В третьем шаге была благодарность небу.
Он приступил к изголовью, наклоняясь над своей женщиной перевёрнутым лицом. Приник к губам, запустив глубоко пальцы в её густые волосы на затылке.
Катя потянулась навстречу, открыла глаза и вздрогнула, растерявшись от того, что мир перевернулся с ног на голову.
Беспечный шмель пил каплями нектар невЕсомых метёлок камыша, сквитался с ними, отлетал и распечатывал другие редкоцветы, будь то колючки, называемой верблюжьей, будь то сиреневого в кисти тамариска. На взлётах ветер посылал толчок, что было вестью о грядущем зное, и гнал от горизонта злую тень, давая знать о предстоящих бурях.
Катя отзывалась с немыслимым жаром, пока распрямлялась пружина его часового механизма, покуда хватило его долгого дыхания, и он не распростёрся бездыханный рядом.

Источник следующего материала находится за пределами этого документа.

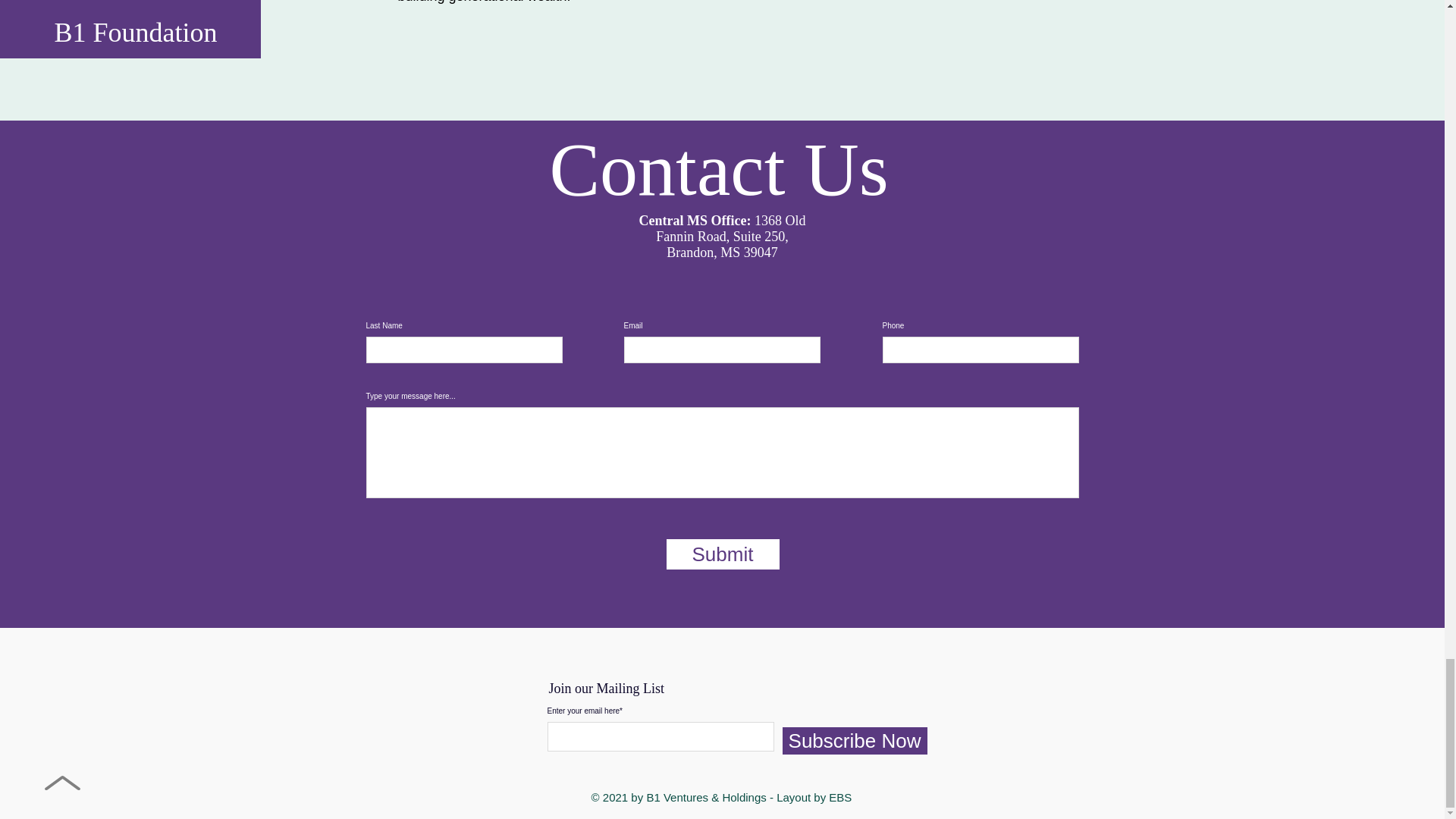
Subscribe Now (855, 740)
Submit (721, 553)
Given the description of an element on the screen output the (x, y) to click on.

Звук блуждающего клавиша провалился неведомо сверху, сквозь потолок, протечкой наивысшей пробы и упал чистой каплей в плотный ворс ковра, у изголовья.
Катя молчала и прерывисто дышала:
– Это было нечто…
Она постепенно приходила в себя и, невиновная в любопытстве, спросила скорее риторически:
– А что это было?
Ромов снова обретал себя в пространстве и времени, и в нём проснулся естествоиспытатель, он тут же и прянично сболтнул:
– Это была поза "параграф"****…
Девушка изменилась в лице, так что заметно было и в темноте:
– Вот терпеть ненавижу, Ромов, когда ты так! – и с силой пыталась вырваться из его рук, что ей не удалось ни в ближайшие полчаса, ни до самого рассвета, до того самого времени, которое он определил для заглаживания своей вины.
*
Носков в этот день крайне озабоченно демонстрировал деловую походку на подходе к офису. Яхта требовала нового ремонта, и он пристал к курильщикам с предложением:
– Мы можем на гребной вал насадить кусок трубы, а на него винт.
– Как бы не так… – Ромов правой рукой начал борьбу с зудением в затылке, Малинин подхватил:
– Как бы не так не шагнуть, чтобы не вступить куда-нибудь, или штаны не порвать…
Но Плохиш не был расположен выслушивать ответ и был уже далеко, готовый крошить мозг Слесареву. Того было не просто заставить прясть порченую нить:
– Когда всё это развалится, и яхта застрянет в Средиземке с Хозяином на борту? Или с Высоким гостем*****?!
– А мне пох…
Ромов, которого трудно было удивить даже интервью с вампиром, всё же сподобился:
– Он что, полный идиот?!
– Дело-то вот в чём, – Малинин сознательно отрядил свой взгляд блуждать в листве старого вяза,
– Родина требует героев, а мамон рождает дураков…
*
Бывают дни, когда хочется простить всем и вся, вытряхнуть сор из телефона в виде сотни лишних номеров, и Ромов замечал эти дни как подарок судьбы. Он повязал зелёную бандану и написал белым маркером на штанине "Bellbird", в маскировочной футболке он шатался по комнатам и прикладывался к каждому окну, озирая перспективу, где и хранители сидячих уличных мест, и одинокие прохожие безучастно открывали для себя, как вездесущая пыль ложится на веки и на воротнички, а новоявленная слепота ничуть не умаляет, а скорее приумножает их вес. Подмышкой признательно оказалось катино тёплое плечо, а на губах затеплилось "Така, як ти…"****** и заповедно защекотало язык, разгораясь в подражание внутреннему уху, в котором звонко шептались струнные эскапады.